Introduction to UNC6508
Google threat hunters have identified a Chinese state-sponsored espionage group, UNC6508, which has been lurking in networks undetected since 2023. The group, discovered by Google's Threat Intelligence Group in late 2025, targeted organizations in the United States and Canada, stealing data across various sectors including academia, medicine, military, cybersecurity, and foreign policy.
The revelation highlights an alarming pattern of Chinese espionage groups dropping backdoors into critical infrastructure to pre-position for potential sabotage, intercept research, and steal data with national security implications.

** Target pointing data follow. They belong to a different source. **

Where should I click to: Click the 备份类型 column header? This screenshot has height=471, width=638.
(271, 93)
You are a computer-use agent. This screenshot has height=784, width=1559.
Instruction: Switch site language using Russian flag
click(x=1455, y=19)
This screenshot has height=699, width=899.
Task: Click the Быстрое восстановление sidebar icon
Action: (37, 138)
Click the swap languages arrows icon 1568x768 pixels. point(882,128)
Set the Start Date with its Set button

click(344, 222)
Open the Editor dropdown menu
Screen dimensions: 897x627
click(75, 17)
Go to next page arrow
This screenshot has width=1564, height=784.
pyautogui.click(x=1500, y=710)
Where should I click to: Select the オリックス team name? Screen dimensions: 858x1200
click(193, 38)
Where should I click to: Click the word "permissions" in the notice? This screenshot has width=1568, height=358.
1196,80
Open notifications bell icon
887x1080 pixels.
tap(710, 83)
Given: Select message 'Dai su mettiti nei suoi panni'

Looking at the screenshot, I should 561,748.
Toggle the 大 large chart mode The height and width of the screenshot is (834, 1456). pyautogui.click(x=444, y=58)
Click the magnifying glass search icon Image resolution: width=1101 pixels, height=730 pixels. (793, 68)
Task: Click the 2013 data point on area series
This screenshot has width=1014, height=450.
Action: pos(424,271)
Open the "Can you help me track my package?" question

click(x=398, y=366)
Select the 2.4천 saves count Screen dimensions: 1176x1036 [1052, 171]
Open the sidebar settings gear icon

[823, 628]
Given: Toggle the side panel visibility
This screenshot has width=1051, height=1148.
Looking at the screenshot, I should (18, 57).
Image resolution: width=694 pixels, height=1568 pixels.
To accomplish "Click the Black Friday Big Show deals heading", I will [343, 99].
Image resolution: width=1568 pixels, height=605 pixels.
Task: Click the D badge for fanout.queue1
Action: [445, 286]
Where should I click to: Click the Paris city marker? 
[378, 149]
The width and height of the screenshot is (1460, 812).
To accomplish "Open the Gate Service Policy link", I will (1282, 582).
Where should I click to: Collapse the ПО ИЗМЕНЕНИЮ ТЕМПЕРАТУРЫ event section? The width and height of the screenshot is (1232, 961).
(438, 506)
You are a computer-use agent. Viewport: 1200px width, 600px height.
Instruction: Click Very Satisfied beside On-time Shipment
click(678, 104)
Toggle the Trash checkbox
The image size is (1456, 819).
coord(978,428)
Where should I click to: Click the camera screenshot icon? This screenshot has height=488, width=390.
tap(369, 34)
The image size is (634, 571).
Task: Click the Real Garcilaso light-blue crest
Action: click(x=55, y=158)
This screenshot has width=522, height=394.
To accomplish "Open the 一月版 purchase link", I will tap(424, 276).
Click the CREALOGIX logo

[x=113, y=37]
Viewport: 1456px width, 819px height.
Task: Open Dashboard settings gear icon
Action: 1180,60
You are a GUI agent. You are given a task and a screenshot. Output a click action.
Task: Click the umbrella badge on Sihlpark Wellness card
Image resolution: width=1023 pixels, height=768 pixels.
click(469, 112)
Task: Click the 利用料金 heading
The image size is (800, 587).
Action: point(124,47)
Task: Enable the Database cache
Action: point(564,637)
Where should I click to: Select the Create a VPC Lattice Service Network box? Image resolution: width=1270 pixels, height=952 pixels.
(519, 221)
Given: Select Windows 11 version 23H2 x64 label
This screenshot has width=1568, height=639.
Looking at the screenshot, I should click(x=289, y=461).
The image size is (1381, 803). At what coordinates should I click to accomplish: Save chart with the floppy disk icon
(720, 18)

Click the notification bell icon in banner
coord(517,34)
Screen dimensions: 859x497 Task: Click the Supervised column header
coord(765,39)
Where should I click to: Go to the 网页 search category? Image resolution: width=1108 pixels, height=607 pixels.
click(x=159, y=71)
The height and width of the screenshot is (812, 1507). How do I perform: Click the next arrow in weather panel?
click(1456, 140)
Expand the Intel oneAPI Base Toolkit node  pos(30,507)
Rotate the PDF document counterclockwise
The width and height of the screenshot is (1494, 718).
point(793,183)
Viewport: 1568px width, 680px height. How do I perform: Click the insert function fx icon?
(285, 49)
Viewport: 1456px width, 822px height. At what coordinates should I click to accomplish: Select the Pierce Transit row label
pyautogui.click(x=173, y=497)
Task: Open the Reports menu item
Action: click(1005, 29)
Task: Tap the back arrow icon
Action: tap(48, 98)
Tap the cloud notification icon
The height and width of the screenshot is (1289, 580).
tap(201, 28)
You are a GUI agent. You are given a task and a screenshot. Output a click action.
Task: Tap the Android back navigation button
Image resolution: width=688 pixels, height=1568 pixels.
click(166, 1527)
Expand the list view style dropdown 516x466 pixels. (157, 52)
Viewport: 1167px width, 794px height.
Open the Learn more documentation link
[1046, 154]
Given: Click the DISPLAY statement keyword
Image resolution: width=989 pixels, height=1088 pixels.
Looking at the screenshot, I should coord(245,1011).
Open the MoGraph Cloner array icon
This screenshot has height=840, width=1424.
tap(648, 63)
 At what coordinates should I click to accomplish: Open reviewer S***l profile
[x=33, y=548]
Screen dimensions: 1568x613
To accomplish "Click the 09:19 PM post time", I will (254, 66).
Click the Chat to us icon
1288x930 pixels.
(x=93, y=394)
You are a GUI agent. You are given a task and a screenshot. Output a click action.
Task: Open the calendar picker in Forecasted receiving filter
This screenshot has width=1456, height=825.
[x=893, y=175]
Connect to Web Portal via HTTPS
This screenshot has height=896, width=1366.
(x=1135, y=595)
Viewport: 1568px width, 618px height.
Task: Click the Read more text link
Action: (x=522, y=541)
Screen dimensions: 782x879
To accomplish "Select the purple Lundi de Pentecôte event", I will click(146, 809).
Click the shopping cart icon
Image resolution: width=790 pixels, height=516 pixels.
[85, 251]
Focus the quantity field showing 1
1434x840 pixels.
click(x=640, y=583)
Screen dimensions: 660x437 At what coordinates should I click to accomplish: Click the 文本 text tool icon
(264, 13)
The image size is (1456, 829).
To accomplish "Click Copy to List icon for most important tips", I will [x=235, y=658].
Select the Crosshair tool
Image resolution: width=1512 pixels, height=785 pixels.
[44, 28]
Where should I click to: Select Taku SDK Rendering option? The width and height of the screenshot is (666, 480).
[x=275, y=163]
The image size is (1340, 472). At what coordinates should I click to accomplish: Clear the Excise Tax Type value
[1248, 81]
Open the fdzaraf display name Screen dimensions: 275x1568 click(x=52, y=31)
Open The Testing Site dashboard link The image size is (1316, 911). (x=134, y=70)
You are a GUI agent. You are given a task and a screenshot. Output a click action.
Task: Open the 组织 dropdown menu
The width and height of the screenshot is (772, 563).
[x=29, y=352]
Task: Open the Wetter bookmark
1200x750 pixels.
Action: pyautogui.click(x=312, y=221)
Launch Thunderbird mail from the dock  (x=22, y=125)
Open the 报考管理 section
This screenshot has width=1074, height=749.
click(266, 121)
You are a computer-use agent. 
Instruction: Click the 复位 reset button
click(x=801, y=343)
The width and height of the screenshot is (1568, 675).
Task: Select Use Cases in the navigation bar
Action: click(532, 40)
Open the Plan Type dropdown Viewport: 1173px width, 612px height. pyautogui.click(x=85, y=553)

These groups, working at the behest of China's government, including UNC6508, operated in stealth for years before authorities or researchers discovered their activity.
Discovery and Impact
According to Patrick Whitsell, senior security engineer at Google's Threat Intelligence Group, “We don’t know the full extent or impact of the campaign”. Researchers found that the threat group intruded a medical research university in September 2023, stole credentials and communications, and remained active on the institution's systems through November 2025 when it was discovered.
Google confirmed multiple victims compromised with INFINITERED, a custom backdoor the threat group deployed on targeted networks to steal administrative credentials after it exploited externally facing REDCap (Research Electronic Data Capture) servers. However, researchers still don't know how UNC6508 gained initial access to the REDCap servers.
REDCap Servers and Vulnerabilities
The survey and database software, REDCap, which was created at Vanderbilt University and issued multiple patches for critical remote-code execution vulnerabilities throughout 2023, is widely used across the medical research community. This highlights the potential for further exploitation of similar vulnerabilities in the future.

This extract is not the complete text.